The example of (2) is an incomplete illustration of the mapping for *m* = 8, *n* = 2. Intuitively, this state space uses the initial plays of the opponent to gain some information about its intentions whilst still taking into account the recent play. The actual winning strategy is an instance of the framework for *m* = *n* = 2 for which a particle swarm algorithm has been used to train it. The second placed strategy was trained with an evolutionary algorithm [**19**]. In [**21**] experiments are described that evaluate how the second placed strategy behaves in environments other than those in which it was trained and it continues to perform strongly.

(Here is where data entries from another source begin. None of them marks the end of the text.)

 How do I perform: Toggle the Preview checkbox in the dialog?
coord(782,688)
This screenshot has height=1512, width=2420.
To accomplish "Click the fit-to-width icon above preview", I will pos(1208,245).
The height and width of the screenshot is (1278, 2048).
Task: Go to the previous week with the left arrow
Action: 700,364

There are various other insights that have been gained from ongoing open research on the library, details can be found in [**14**]. These include:

- A closer look at zero determinant strategies, showing that extortionate strategies obtain a large number of wins: the number of times they outscore an opponent during a given match.
*However*these do not perform particularly well from the overall tournament ranking point of view. This is relevant given the findings of [**42**] in which zero determinant strategies are shown to be able to perform better than any other strategy. This finding extends to noisy tournaments (which are also implemented in the library). - This negative relationship between wins and performance does not generalise. There are some strategies that perform well, both in terms of matches won and overall performance: Back stabber, Double crosser, Looker Up, and Fool Me Once. These strategies continue to perform well in noisy tournaments, however some of these have knowledge of the length of the game (Back stabber and Double crosser). This is not necessary to rank well in both wins and score as demonstrated by Looker Up and Fool Me Once.
- Strategies like Looker Up and Meta Hunter seem to be generally cooperative yet still exploit naive strategies. The Meta Hunter strategy is a particular type of Meta strategy which uses a variety of other strategy behaviours to choose a best action. These strategies perform very well in general and continue to do so in noisy tournaments.

### Conclusion

This paper has presented a game theoretic software package that aims to address reproducibility of research into the Iterated Prisoner’s Dilemma. The open nature of the development of the library has lead rapidly to the inclusion of many well known strategies, many novel strategies, and new and recapitulated insights.

The capabilities of the library mentioned above are not at all comprehensive, a list of the current abilities include:

- Noisy tournaments.
- Tournaments with probabilistic ending of interactions.
- Ecological analysis of tournaments.
- Moran processes.
- Morality metrics based on [
**39**]. - Transformation of strategies (in effect giving an infinite number of strategies).
- Classification of strategies according to multiple dimensions.
- Gathering of full interaction history for all interactions.
- Parallelization of computations for tournaments with a high computational cost.

These capabilities are constantly being updated.